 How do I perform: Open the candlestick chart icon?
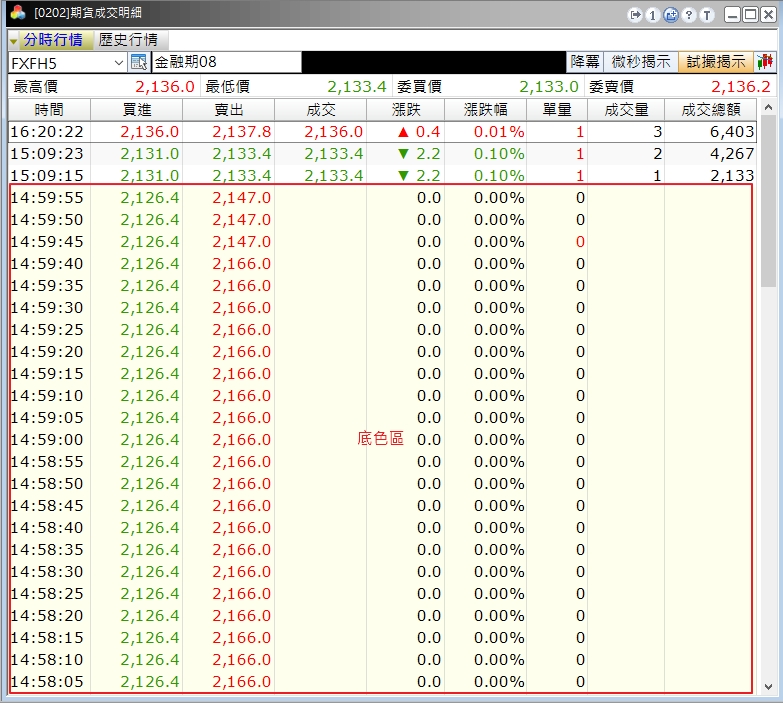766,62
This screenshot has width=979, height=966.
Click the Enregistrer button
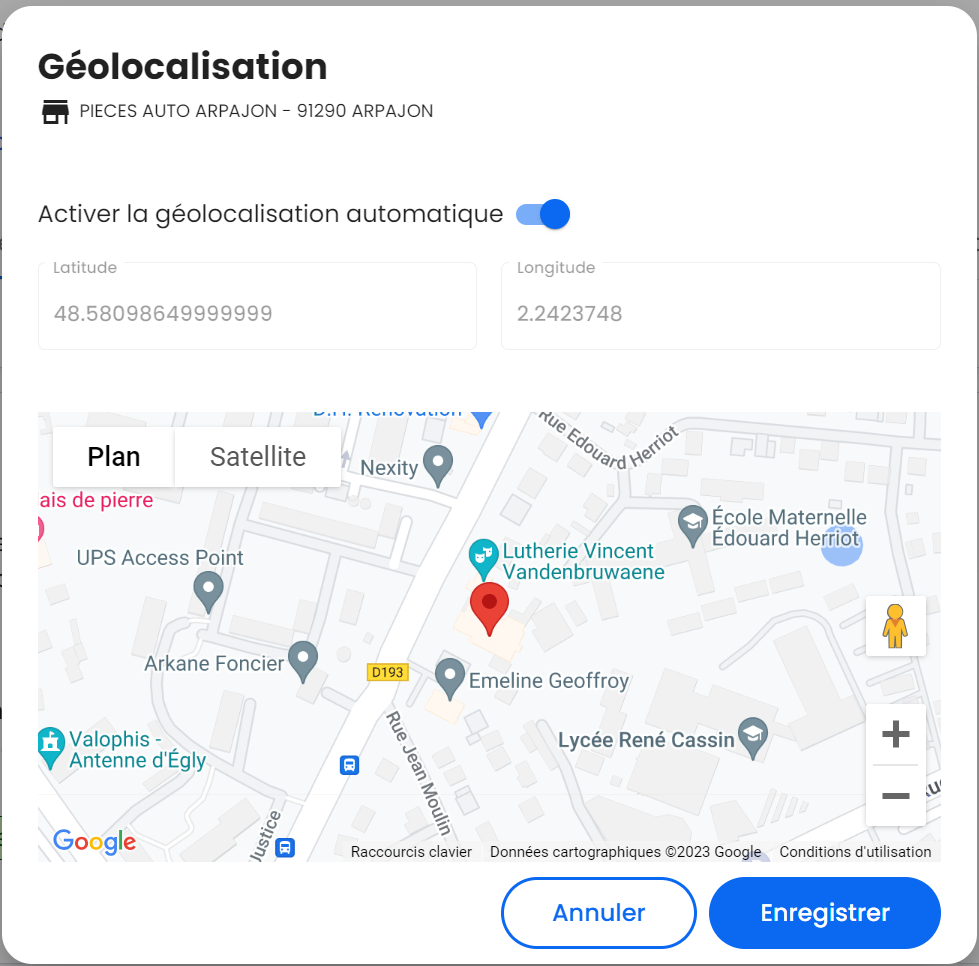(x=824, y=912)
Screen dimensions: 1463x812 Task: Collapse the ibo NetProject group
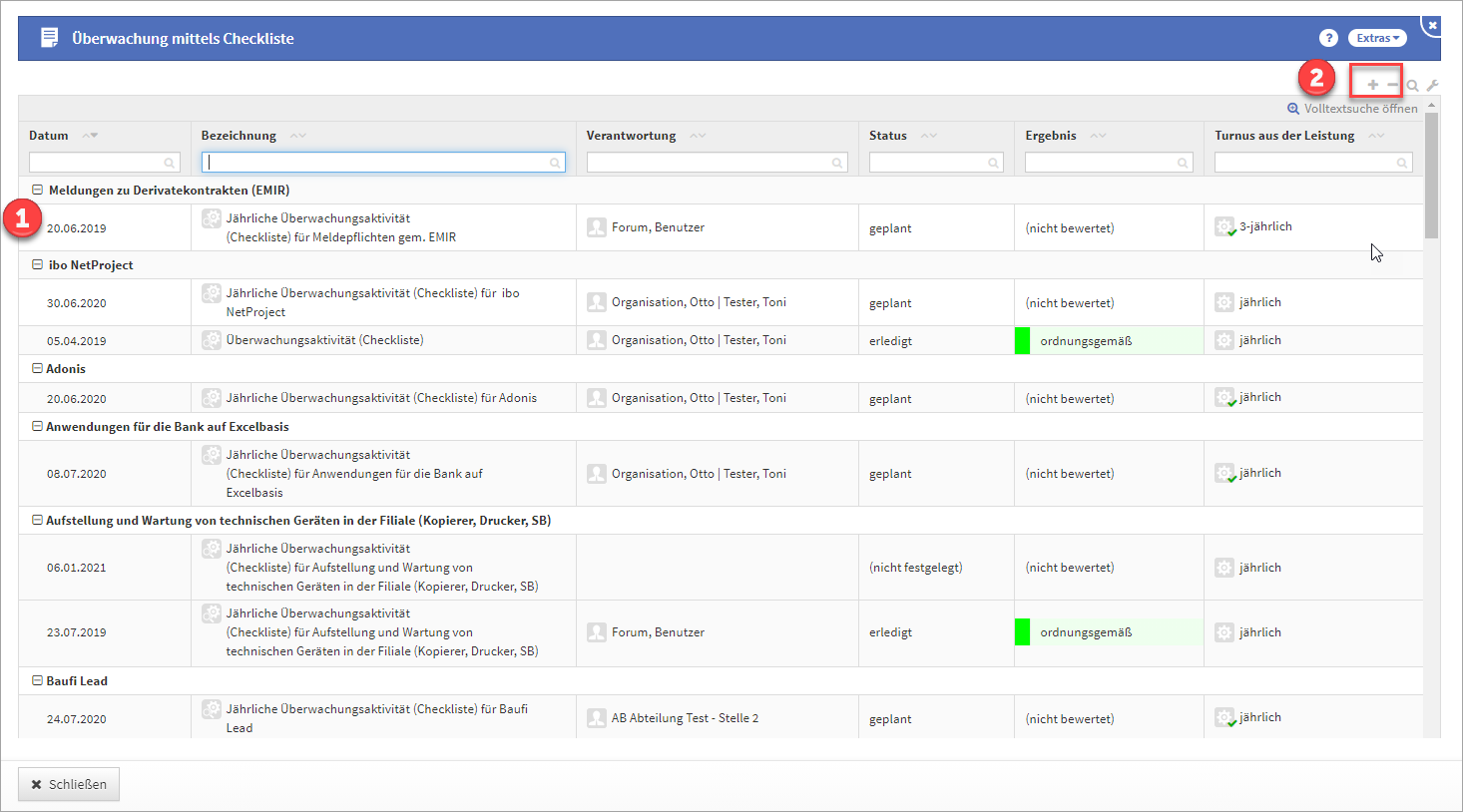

***

### Task requirements
Copy out every line of the data above word for word, leaving out the pictures.

### Completed exercise
 How do I perform: Open the candlestick chart icon?
766,62
This screenshot has width=979, height=966.
Click the Enregistrer button
(x=824, y=912)
Screen dimensions: 1463x812 Task: Collapse the ibo NetProject group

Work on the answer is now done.